Security Assertion Markup Language, or SAML, is a standardized way to tell external applications and services that a user is who they say they are. SAML makes single sign-on (SSO) technology possible by providing a way to authenticate a user once and then communicate that authentication to multiple applications.
How to configure SAML in Active Directory? ›
To set up SAML, follow the steps below:
- Access your AD FS management console.
- Expand the Trust Relationships folder.
- Right-click Relying Party Trust and click Add Relying Party Trust…. ...
- Click Start on the wizard's Welcome screen.
- Choose Enter data about the relying party manually. ...
- Enter a display name, such as "KnowBe4".
SAML is one of the most widely used standards to provide users with secure, one-click access to multiple cloud applications via single sign-on (SSO).
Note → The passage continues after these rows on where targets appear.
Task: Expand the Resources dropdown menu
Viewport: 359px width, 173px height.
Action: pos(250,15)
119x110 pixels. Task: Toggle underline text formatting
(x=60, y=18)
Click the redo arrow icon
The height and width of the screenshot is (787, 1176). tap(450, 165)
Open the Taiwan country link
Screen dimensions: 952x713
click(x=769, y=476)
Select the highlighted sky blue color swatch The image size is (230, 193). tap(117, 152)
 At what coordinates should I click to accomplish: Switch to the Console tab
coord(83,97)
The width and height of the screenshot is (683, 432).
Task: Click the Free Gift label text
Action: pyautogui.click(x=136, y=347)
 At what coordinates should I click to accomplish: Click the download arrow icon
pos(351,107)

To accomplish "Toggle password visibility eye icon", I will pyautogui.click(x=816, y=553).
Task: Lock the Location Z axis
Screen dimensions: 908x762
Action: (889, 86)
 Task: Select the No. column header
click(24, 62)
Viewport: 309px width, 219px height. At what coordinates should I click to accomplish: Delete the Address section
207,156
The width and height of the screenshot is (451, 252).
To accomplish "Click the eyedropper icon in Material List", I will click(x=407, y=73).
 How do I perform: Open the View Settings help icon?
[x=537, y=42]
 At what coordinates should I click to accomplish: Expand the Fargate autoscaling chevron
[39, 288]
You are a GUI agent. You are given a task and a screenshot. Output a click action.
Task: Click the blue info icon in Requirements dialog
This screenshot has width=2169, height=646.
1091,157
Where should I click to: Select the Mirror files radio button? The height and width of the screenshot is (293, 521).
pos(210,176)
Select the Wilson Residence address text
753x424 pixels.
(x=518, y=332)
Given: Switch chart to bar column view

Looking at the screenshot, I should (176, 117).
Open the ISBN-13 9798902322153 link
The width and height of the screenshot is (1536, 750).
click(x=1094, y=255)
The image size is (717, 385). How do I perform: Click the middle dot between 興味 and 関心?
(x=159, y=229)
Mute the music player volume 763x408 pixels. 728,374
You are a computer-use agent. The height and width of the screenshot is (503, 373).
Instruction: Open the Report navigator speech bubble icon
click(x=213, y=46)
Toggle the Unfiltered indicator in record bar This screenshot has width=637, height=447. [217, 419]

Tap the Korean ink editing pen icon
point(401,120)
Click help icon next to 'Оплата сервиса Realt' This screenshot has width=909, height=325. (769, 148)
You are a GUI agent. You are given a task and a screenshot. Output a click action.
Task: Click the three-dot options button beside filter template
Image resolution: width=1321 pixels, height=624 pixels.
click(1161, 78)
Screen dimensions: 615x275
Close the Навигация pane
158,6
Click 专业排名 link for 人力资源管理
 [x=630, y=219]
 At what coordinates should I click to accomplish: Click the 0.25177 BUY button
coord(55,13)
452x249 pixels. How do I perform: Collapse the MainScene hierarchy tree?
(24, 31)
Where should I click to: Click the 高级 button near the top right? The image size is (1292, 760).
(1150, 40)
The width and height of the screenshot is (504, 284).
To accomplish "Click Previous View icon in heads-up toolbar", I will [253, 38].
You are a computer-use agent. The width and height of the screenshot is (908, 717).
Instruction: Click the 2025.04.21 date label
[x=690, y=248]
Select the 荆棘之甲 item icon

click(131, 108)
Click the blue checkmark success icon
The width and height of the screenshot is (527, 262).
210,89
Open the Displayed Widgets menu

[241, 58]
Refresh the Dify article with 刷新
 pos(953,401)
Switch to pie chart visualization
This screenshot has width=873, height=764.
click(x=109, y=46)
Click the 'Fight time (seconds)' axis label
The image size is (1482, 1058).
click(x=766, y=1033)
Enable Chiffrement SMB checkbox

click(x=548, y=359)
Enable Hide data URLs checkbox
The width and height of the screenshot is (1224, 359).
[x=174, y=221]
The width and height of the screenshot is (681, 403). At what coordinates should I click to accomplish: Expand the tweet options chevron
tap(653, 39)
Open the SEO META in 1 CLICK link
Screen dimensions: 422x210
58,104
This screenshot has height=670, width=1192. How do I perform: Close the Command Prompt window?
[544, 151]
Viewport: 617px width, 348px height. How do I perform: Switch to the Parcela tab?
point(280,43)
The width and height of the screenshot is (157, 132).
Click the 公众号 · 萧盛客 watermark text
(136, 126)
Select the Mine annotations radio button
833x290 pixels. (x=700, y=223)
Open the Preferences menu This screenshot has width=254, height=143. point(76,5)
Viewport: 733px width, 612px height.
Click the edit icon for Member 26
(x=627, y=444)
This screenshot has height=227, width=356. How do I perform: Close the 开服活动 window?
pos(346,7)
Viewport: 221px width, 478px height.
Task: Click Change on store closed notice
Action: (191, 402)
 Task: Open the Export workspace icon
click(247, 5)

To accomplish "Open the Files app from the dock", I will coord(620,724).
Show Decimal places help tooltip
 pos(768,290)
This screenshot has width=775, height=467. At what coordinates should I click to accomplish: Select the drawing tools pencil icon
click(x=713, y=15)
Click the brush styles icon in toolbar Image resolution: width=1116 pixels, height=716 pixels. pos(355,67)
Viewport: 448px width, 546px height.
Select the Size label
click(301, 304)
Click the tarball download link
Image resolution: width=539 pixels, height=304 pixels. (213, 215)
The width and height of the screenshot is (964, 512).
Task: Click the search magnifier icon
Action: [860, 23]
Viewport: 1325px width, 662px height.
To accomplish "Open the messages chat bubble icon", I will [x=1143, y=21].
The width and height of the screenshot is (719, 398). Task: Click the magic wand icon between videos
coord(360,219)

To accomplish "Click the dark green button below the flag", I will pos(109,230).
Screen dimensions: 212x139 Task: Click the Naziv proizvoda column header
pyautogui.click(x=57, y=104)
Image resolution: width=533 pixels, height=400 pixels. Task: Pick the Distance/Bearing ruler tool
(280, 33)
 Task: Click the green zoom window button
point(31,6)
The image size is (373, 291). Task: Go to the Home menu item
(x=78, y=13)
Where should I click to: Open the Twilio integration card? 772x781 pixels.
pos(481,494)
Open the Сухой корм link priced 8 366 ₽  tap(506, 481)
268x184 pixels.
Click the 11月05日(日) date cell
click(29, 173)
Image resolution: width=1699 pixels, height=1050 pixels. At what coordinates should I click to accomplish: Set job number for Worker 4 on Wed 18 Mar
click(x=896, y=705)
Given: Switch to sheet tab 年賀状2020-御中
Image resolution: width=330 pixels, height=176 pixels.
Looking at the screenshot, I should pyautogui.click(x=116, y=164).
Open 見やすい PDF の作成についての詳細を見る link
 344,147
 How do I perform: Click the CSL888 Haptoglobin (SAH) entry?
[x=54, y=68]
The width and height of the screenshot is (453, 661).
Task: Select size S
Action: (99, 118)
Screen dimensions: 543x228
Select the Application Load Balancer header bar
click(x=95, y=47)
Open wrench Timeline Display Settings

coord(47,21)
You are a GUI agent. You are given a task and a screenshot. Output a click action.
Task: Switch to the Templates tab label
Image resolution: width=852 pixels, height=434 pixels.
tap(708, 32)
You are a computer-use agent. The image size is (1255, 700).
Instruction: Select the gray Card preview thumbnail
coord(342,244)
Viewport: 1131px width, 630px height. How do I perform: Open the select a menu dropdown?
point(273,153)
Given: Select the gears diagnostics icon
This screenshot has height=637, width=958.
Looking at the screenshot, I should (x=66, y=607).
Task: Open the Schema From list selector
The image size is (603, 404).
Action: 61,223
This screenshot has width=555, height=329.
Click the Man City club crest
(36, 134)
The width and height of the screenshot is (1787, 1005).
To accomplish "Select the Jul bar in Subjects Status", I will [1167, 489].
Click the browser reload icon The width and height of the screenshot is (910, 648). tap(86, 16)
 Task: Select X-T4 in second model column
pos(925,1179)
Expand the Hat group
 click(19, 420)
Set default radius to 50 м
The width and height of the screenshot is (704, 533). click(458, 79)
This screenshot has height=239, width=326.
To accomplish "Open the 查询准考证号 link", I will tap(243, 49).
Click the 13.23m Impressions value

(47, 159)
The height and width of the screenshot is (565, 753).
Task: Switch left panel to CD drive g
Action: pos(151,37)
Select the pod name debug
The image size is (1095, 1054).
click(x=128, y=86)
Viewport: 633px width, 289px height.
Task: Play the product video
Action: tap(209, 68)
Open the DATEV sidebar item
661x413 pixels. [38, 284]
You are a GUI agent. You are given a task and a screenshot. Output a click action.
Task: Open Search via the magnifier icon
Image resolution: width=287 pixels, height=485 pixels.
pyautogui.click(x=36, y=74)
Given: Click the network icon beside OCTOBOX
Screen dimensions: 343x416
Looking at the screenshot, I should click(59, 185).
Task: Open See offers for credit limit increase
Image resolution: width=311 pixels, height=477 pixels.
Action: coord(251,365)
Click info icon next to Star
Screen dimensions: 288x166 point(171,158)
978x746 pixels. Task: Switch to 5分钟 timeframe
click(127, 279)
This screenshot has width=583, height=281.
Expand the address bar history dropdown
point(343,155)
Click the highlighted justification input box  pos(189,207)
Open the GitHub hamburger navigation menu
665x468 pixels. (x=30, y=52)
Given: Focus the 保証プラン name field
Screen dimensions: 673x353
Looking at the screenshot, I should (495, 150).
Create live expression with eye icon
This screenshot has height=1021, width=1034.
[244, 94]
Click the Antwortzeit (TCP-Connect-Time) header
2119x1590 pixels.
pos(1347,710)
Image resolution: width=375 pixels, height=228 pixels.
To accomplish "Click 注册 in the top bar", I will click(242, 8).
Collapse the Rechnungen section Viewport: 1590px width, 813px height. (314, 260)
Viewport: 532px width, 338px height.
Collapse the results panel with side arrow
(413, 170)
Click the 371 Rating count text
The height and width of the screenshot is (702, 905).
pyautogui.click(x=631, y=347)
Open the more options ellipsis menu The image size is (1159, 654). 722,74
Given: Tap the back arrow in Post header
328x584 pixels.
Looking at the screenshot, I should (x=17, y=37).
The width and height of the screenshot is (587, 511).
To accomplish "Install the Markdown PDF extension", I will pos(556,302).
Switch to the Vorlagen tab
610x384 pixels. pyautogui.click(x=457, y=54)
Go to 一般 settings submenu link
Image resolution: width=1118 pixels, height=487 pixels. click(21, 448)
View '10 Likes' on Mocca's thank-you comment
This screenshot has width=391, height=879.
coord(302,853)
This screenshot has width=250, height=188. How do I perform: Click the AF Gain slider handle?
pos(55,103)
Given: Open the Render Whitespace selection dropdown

All major cloud applications support SAML, including Office 365, Google Workspace (formerly G Suite), Salesforce, Dropbox, and ServiceNow.
Can Workday act as an IdP? ›
miniOrange allows Workday to act as an IDP (Identity Provider), which allows users to Single Sign-On (SSO) into Shopify using Workday Credentials. Our application is compatible with all the SAML / OAuth-compliant Identity Providers.
What authenticator does Workday use? ›
Download the Google Authenticator app from your device's app store, launch the app, click the plus button to add an account, choose enter a setup key, enter Workday for the account name, copy the secret key from the Workday app, paste the key into Google Authenticator, click Add, tap on Workday in Google Authenticator ...
Does Office 365 support SAML? ›
Microsoft supports this sign-on experience as the integration of a Microsoft cloud service, such as Microsoft 365, with your properly configured SAML 2.0 profile-based IdP.